La protagonista de Agua tiene un dolor constante en uno de sus hombros, también, tiene que visitar asiduamente a Flora, una pareja, un amor, una amiga. Flora está internada en un hospital psiquiátrico en el conurbano. Esa visita es parte de su rutina semanal, como también lo son los ejercicios para amainar el dolor de la luxación. Acude a una pileta en donde conoce a una mujer ¿Sirena, medusa o pulpo? En su primer encuentro dice: “Veo su codo derecho, una cicatriz rosa lo cubre. Tengo ganas de llorar. Entonces siento que es la criatura más bella que jamás haya visto”.
Comienza entre ellas una relación que va y viene como los tentáculos de un lado al otro sumergidos, dándole ritmo a estos encuentros que son para la protagonista un parate de su rutina por momentos tormentosa, porque Flora es una a la que le gustan las islas flotantes -las tortas-, guarda alfajores en un sombrero y tiene una compañera de habitación sin piernas. Entonces se queda ahí: ”La Medusa me espera en la otra orilla, parece estar fumando mientras me mira. Me deslizo sin quitarle la vista de encima. Estoy cerca. Muevo piernas imitando a los que nadan y avanzo. Levanto brazo derecho hacia atrás, que cae y salpica. Detengo trayecto por dolor agudo en el hombro. Con mano izquierda lo abrazo durante unos segundos. Vuelvo la mirada hacia la medusa. Miro hacia todos lados. Ya no la encuentro”.
Ella trabaja, vive sola, dice que podría estar todo el día sin hablar. Las semanas siguen su curso: trabajo, tren, estaciones, calle, hospital, pecera. La rutina es como un glosario alrededor de su dolor: clavícula, dislocación, húmero, escápula, cavidad glenoidea, hueso. Sus días son una investigación meticulosa, algo más para hacer o el centro de su existencia: toma notas, saca fotos, coloca en un corcho las nuevas palabras.
Es fácil sumergirse en la corriente propuesta, se lee de un tirón como un largo en una pileta para principiantes, porque las exigencias en la lectura se reducen a seguir esos órganos filamentosos e invertebrados que flotan y se mueven.

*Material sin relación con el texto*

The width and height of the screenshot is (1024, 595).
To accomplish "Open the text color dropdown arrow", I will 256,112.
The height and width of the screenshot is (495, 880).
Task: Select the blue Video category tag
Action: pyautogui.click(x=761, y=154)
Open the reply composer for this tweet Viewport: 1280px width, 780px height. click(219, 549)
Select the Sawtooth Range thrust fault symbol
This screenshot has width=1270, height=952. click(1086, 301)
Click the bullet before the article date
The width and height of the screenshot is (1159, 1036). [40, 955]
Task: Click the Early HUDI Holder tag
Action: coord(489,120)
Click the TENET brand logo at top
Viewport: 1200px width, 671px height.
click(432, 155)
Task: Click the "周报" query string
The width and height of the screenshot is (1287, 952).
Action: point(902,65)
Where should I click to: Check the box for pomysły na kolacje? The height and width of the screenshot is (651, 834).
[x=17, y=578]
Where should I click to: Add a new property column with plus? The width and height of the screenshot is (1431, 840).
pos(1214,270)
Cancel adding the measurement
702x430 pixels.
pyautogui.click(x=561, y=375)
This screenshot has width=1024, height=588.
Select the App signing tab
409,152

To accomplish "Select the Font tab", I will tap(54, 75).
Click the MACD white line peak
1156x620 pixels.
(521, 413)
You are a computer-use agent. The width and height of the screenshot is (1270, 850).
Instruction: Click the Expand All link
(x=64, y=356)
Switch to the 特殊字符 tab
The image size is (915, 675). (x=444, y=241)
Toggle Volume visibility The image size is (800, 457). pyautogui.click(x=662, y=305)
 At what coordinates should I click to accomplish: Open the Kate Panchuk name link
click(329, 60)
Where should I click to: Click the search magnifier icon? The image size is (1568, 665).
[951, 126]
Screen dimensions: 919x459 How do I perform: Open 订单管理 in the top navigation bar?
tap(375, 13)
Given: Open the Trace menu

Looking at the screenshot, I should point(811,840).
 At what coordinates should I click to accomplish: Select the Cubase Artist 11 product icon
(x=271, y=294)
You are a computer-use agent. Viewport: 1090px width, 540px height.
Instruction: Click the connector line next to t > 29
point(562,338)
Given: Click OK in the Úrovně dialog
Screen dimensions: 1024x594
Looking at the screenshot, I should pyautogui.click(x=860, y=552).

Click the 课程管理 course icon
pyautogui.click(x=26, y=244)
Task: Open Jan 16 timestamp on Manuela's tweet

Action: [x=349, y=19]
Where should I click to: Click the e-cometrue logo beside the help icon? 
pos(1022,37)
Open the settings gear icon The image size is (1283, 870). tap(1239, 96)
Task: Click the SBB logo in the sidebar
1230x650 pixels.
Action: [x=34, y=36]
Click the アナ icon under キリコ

Si hubiese que imprimirle una banda sonora a esta historia iría el piano de la japonesa Mitsuko Ushida a pesar de que en esos viajes que la trasladan desde su casa al hospital en el Tren Roca puede sonar Trigal o los Ángeles Azules. A ellas tres las une la corriente, las encastra el agua que se escurre y que también, ahoga. En todos esos efectos aparece un erotismo escabullido: “Desde atrás, aparece la medusa que me desnuda y se viste de escamas o de sirena. Flora juega descubriendo las formas desconocidas de su cuerpo. Deslumbra mirarla en esta tierra nueva, el agua”.
Encontrarse con Agua es flotar, ahogarse un poco y salir a flote. Y también un poema.